Now, if the file is corrupt, that is probably the best you can do unless you want to load it into a MemoryStream and attempt to manually fix it byte-by-byte. But if the file is not corrupt, you need to debug to find out what the problem is. One action to take is to compare the contract generated for ProductNameIndex with the contract actually used in the file. To see the contract for ProductNameIndex, you can do:

Debug.WriteLine(ProtoBuf.Meta.RuntimeTypeModel.Default.GetSchema(typeof(ProductNameIndex)));

Then compare the output from Recovering corrupted file serialize with Protobuf-net, which I believe only dumps top-level fields. If the field numbers and wire types do not match you will know your are reading a file whose root object is not actually ProductNameIndex. You can also use the contract infortmation from GetSchema() to manually step into repeated fields (strings) and nested objects.

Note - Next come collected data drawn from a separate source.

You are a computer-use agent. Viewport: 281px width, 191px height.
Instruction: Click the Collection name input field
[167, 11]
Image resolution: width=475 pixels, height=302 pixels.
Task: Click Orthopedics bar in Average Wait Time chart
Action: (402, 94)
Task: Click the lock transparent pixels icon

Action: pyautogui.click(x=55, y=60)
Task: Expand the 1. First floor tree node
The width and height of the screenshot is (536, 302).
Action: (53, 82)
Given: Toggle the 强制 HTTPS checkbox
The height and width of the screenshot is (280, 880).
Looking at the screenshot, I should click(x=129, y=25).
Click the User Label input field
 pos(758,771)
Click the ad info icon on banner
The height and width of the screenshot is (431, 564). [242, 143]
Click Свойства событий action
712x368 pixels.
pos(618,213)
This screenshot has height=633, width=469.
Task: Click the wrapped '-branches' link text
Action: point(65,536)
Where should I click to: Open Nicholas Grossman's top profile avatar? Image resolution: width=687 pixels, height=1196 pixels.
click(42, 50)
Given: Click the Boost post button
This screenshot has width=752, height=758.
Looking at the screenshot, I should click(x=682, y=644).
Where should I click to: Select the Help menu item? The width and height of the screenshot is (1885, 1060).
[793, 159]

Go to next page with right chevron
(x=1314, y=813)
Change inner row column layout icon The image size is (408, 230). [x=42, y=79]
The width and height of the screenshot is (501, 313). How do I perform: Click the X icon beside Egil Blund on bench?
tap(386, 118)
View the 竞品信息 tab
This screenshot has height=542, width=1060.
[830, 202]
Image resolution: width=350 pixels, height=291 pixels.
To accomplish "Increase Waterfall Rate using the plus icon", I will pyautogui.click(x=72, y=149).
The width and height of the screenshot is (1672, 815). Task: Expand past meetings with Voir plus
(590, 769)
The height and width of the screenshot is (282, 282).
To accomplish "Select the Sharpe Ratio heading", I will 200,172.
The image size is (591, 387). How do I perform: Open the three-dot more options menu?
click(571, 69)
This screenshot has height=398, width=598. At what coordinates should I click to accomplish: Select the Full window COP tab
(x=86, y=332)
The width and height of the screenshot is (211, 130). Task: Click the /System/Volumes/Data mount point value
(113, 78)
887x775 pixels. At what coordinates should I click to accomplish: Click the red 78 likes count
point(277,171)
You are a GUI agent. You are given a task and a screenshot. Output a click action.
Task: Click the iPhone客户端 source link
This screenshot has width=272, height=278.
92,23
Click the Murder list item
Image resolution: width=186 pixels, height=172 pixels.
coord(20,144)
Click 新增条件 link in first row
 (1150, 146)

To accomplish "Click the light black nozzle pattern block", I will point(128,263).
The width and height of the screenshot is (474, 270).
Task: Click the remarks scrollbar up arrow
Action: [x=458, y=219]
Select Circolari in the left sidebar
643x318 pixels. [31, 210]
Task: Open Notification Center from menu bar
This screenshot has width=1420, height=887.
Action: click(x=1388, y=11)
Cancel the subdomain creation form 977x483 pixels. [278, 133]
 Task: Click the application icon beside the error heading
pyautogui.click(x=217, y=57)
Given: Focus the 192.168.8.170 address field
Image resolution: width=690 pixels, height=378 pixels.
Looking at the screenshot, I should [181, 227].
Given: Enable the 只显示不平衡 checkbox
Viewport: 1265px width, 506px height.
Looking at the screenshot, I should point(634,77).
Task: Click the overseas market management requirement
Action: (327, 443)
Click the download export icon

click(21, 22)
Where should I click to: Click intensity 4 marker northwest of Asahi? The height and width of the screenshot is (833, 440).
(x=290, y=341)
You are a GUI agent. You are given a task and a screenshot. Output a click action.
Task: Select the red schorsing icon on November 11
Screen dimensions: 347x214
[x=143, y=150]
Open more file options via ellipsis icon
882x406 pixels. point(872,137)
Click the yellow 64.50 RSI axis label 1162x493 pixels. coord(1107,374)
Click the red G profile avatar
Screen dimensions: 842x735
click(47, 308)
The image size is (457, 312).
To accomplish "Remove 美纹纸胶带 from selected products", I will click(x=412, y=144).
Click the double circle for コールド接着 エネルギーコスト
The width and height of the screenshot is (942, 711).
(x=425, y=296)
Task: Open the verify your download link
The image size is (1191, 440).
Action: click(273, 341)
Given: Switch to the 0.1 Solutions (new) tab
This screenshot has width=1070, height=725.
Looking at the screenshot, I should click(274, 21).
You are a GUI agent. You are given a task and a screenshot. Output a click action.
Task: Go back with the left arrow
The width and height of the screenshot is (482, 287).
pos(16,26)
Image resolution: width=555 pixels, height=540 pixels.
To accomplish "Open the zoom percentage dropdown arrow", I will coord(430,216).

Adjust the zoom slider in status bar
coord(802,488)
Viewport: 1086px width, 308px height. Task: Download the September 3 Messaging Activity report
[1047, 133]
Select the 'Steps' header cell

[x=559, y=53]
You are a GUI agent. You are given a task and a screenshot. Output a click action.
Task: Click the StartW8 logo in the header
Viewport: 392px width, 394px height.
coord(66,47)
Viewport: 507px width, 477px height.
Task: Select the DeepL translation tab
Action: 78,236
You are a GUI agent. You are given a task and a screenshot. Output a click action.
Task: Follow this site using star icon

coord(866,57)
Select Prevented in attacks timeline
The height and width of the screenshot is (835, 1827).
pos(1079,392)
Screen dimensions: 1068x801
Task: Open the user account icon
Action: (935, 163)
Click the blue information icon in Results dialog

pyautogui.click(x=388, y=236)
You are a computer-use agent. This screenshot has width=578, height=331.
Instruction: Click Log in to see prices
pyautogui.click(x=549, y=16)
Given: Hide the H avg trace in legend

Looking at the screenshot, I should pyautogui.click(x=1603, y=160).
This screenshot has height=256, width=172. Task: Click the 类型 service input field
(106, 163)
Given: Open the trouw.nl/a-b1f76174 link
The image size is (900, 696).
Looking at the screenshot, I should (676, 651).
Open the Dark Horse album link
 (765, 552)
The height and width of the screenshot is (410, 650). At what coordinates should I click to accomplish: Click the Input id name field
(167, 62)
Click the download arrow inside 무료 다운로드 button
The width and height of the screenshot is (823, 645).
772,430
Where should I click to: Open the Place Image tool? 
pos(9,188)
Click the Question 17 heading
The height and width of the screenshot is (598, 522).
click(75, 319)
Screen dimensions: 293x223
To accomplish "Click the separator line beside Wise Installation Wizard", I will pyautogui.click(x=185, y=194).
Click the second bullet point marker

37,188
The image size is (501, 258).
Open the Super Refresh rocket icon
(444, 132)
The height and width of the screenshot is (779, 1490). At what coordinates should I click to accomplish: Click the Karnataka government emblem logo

Finally, if the contracts match but somehow the sending system is emitting a KeyValuePair_ProductName_ProductId message with a missing optional ProductName Key, you could modify your ProductNameIndex to ignore such invalid entries by using a surrogate array property:

[DataContract]
[ProtoContract]
public class ProductNameIndex
{
    [ProtoMember(1, Name = "Products")]
    KeyValuePair<ProductName, ProductId>[] ProductsSurrogateArray
    {
        get
        {
            return Products.ToArray();
        }
        set
        {
            if (value == null)
                return;
            foreach (var p in value)
            {
                if (p.Key == null)
                    Debug.WriteLine("Ignoring invalid null key");
                else
                    Products.Add(p);
            }
        }
    }

    [ProtoIgnore]
    [DataMember(Order = 1)]
    public IDictionary<ProductName, ProductId> Products { get; private set; }

    public ProductNameIndex()
    {
        this.Products = new Dictionary<ProductName, ProductId>();
    }
}

Or, if you cannot add protobuf attributes to your type, you could introduce a surrogate type for ProductNameIndex with the necessary checks, as explained here.

Finally, take a look at Using Protobuf-net, I suddenly got an exception about an unknown wire-type which has several useful suggestions for diagnosing protobuf-net problems, including:

The most likely cause (in my experience) is that you have overwritten an existing file, but have not truncated it; i.e. it was 200 bytes; you've re-written it, but with only 182 bytes. There are now 18 bytes of garbage on the end of your stream that is tripping it up. Files must be truncated when re-writing protocol buffers.